Chapitre 1
© Teen Wolf Fiction - Nina Wolf - LaMissBonbons - 2015
Tard le soir, assise sur le rebord de ma fenêtre, j’observe l’obscurité. Les chauves-souris voltigent, les petits animaux sont couchés. Beacon Hills est calme la nuit, ou du moins en cet instant.
Je saisis mon arc et traverse ma chambre avant de m’arrêter devant ma commode. Mes cheveux sont ébouriffés et mes yeux sont plus blancs que la pleine lune. J’ouvre le tiroir et prends mon revolver. Je le cache dans ma veste, au cas où les choses tourneraient mal. Je me tourne vers la fenêtre et je m’élance.
L’arc à la main, les flèches prêtes à être saisies, je m’avance dans cette forêt où je renifle le loup.
L’odeur est plus forte et je peux maintenant distinguer sept voix. Trois loups-garous, un coyote-garou, un kitsune, une banshee et un humain. Je m’approche doucement pour pouvoir les écouter.
... : Scott, c’est sérieux ! Il y a une famille de loups-garous qui vient de s’installer en ville ! Et comme si ce n’était pas déjà le chaos : ce sont des chasseurs !
Scott : Des loups-garous chasseurs de loups-garous ? Derek, ce n’est pas possible !
Derek : Pas si impossible que ça...
Le groupe de filles discute un peu plus loin. Je dois faire en sorte qu’ils se regroupent.
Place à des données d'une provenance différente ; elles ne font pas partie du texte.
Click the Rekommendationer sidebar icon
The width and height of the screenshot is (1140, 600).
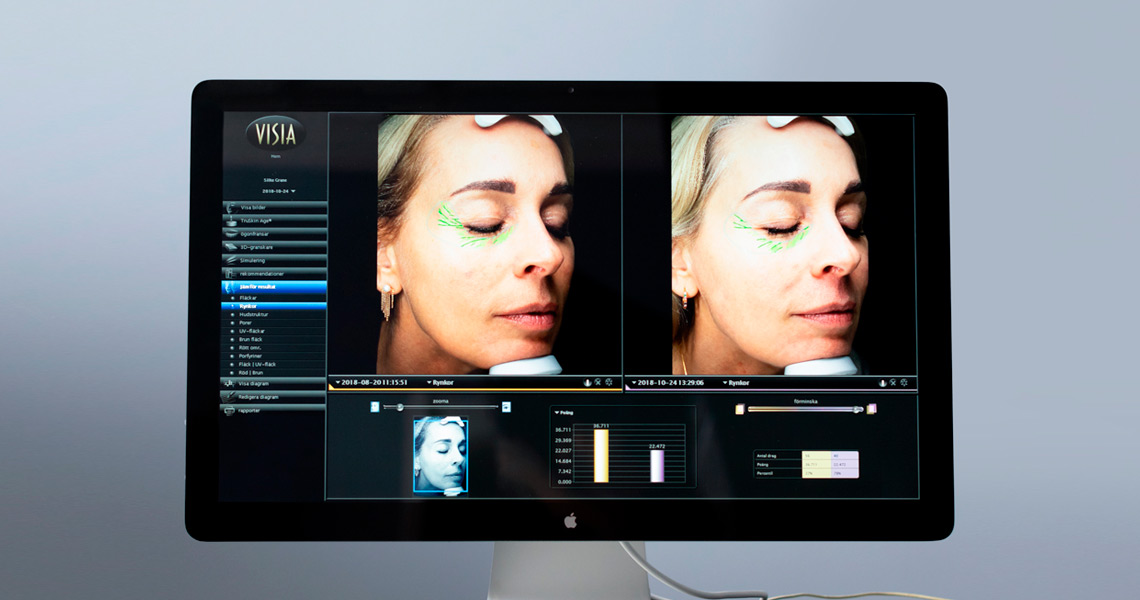point(230,273)
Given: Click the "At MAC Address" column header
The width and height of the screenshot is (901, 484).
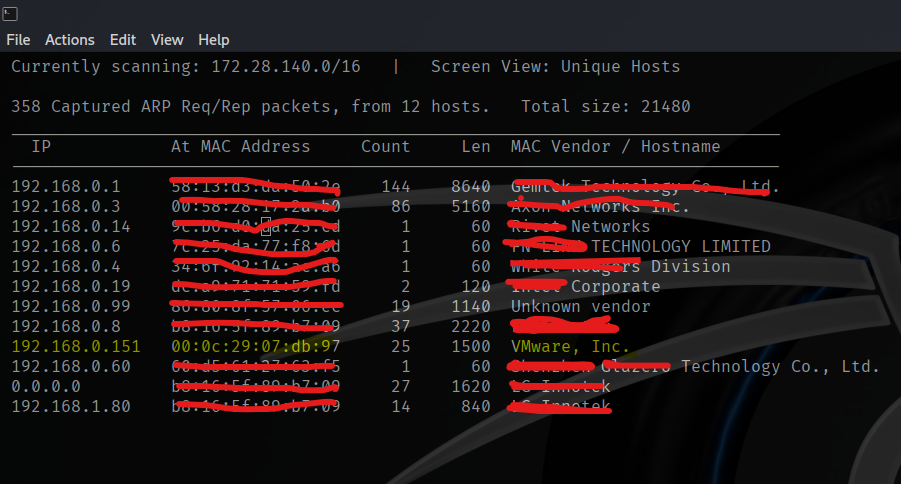Looking at the screenshot, I should tap(240, 146).
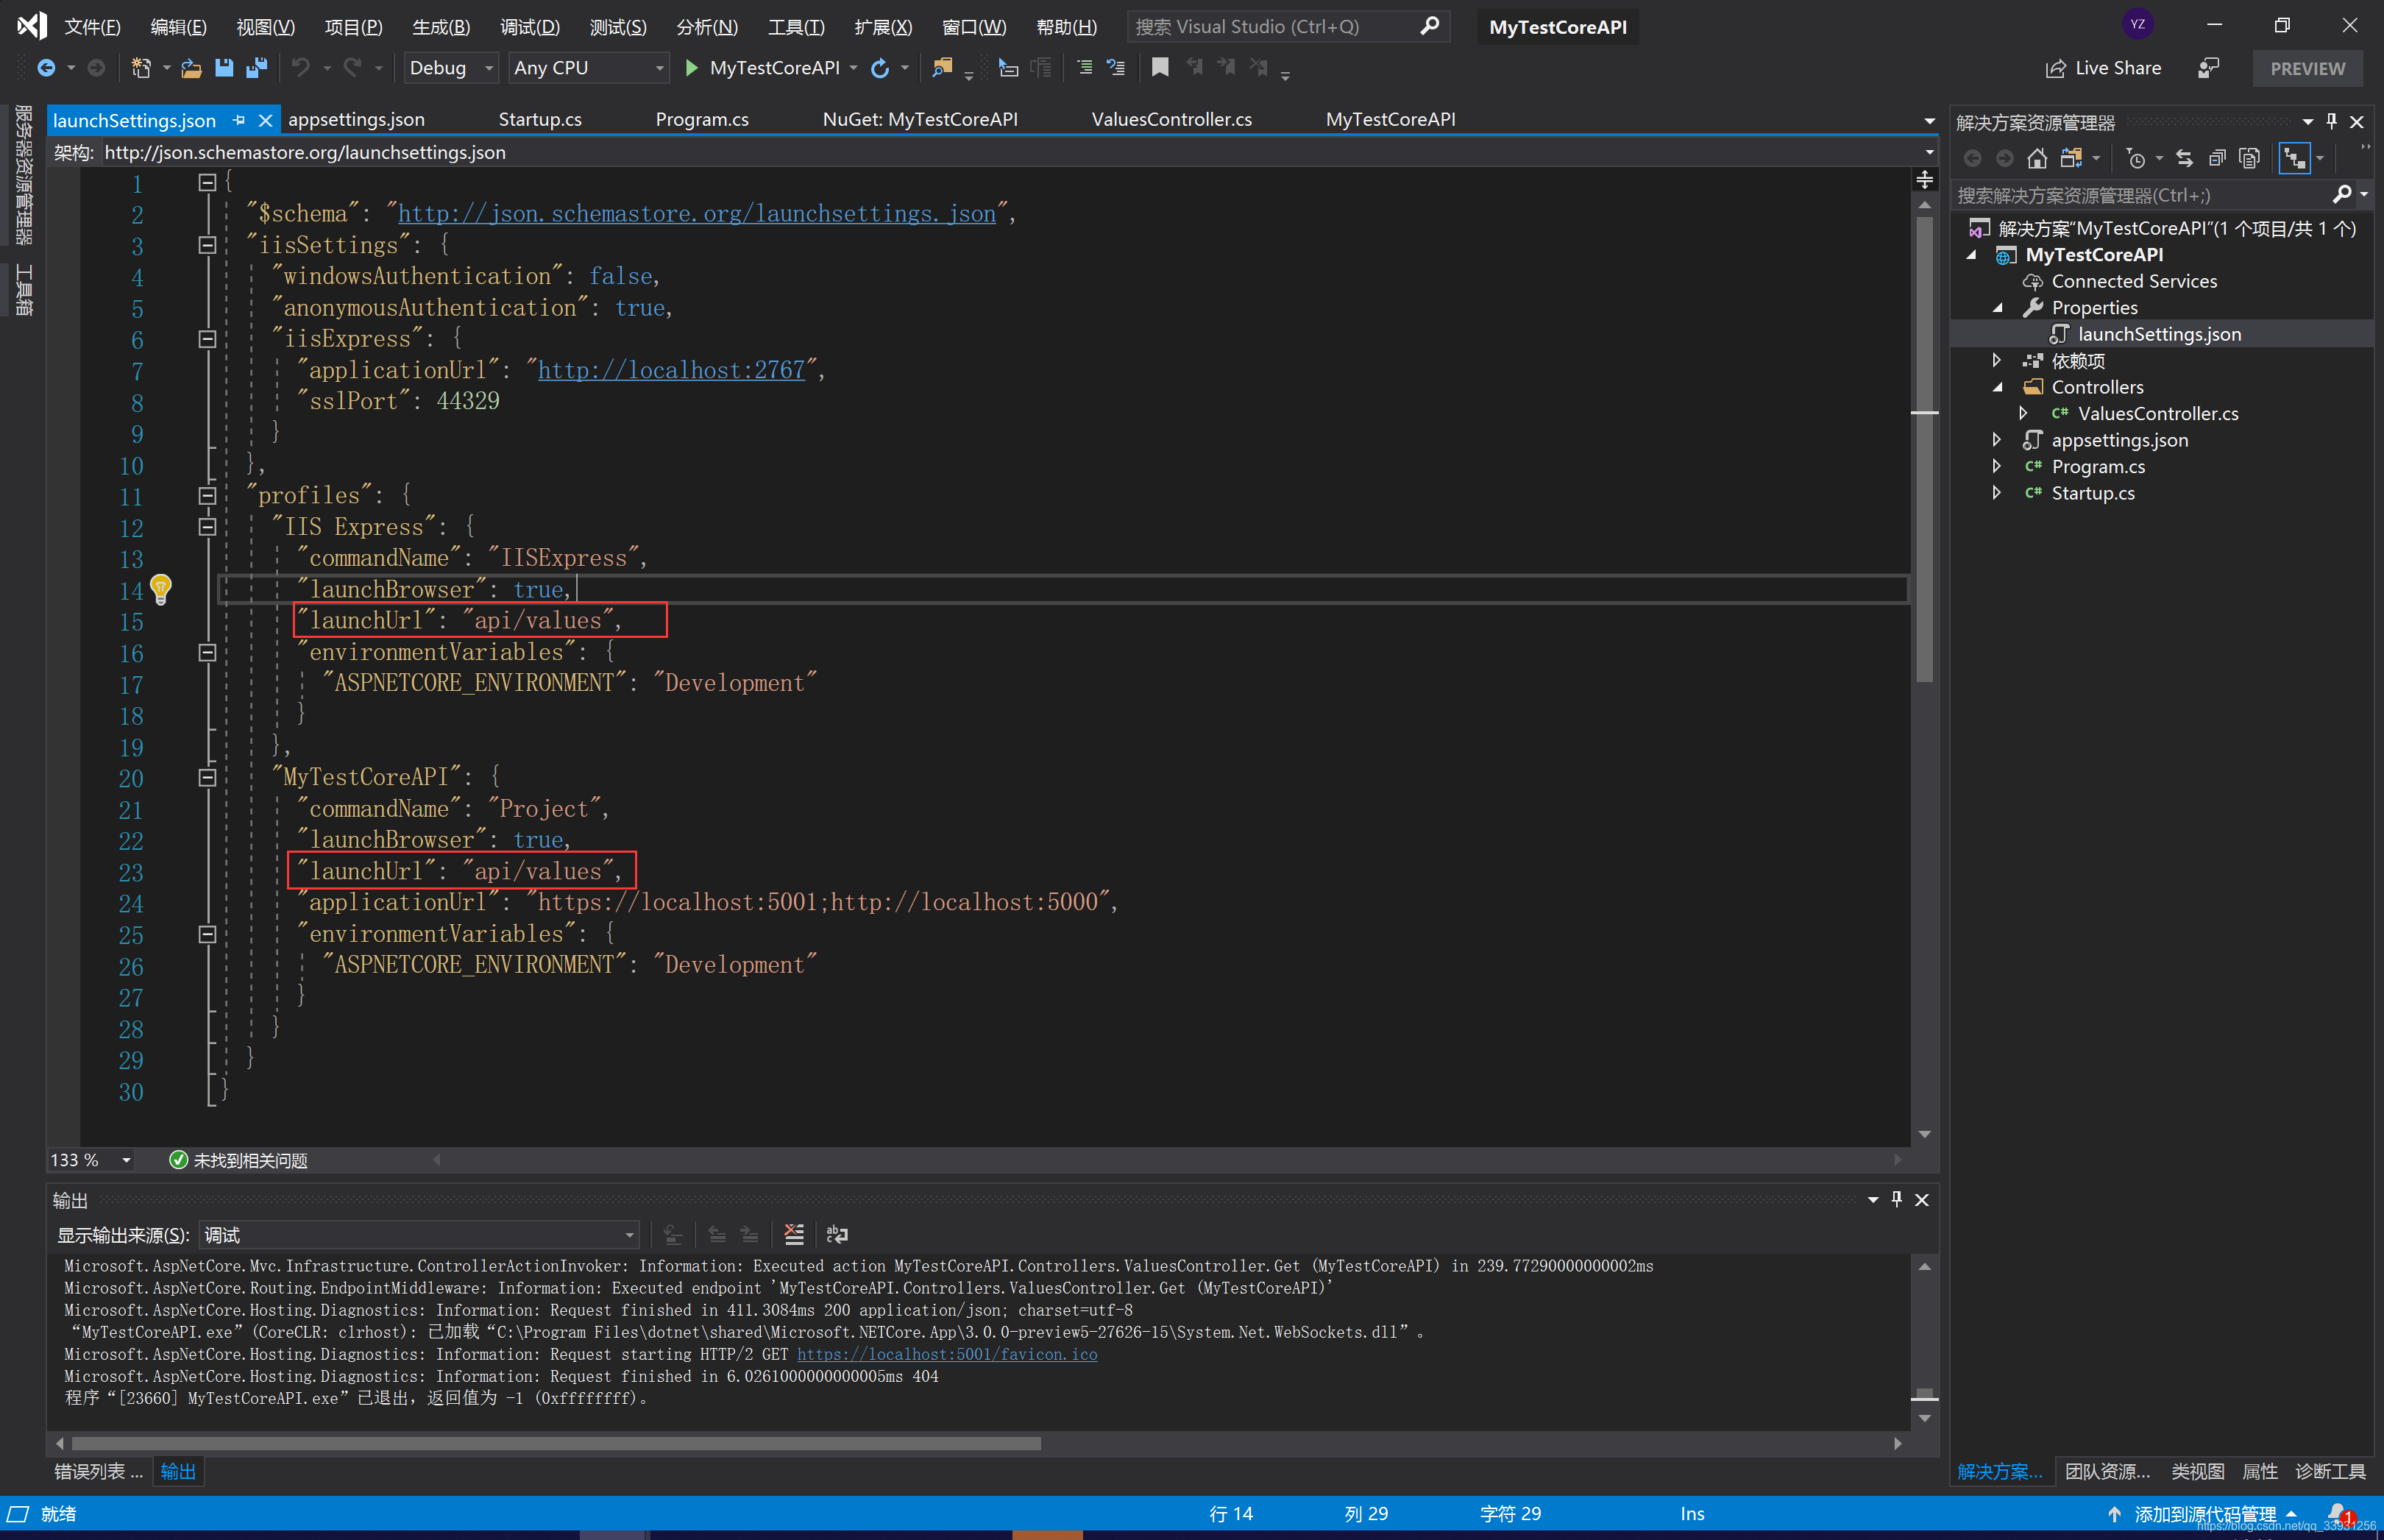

Je les encercle avec des bombes d’aconit, puis je grimpe dans l’arbre le plus proche du centre pour pouvoir les prendre par surprise. Je mets le filet de fer en place et enfile mon masque à oxygène. Tous les pièges sont prêts.
Je fais tomber une bombe depuis ma hauteur. Les deux groupes se rassemblent autour de la bombe, visiblement pris au dépourvu. Faute de leur part. J’enclenche les bombes et, dans une fumée blanche étouffante, presque tous tombent à terre. Une fille et un garçon tiennent encore debout : sûrement l’humain et la banshee. Je lâche le filet et les voilà tous prisonniers.
Je saute sur la fille et l’assomme. Le garçon, encore debout, ne se préoccupe pas de moi. Il est agenouillé à côté d’une des filles, inquiet pour elle. Son cœur bat vite... Ses cheveux bruns et ses yeux noisette... Il est d’une beauté saisissante. Mais je n’ai pas le choix. Je prends une branche et l’assomme.
Moi : C’est bon, tu peux venir, Claire.
Claire : T’as hésité avec l’humain !
Moi : C’est faux.
Claire : Alors ça ! Il t’a tapé dans l’œil, ma parole !
Moi : Bon, allez, aide-moi !
Claire (murmure) : Pff, t’as hésité...
Moi : Bon, Claire ! Aide-moi à les charger dans la voiture !
Claire : Mais ce sont des adolescents ! Ça ne peut pas être eux !
Moi : Vengeance ne sera que lorsque tous les loups-garous n’en seront plus. Tu as oublié ?
Claire : Jamais je n’oublierai.
Elle avait dit cela d’un ton décidé et ferme.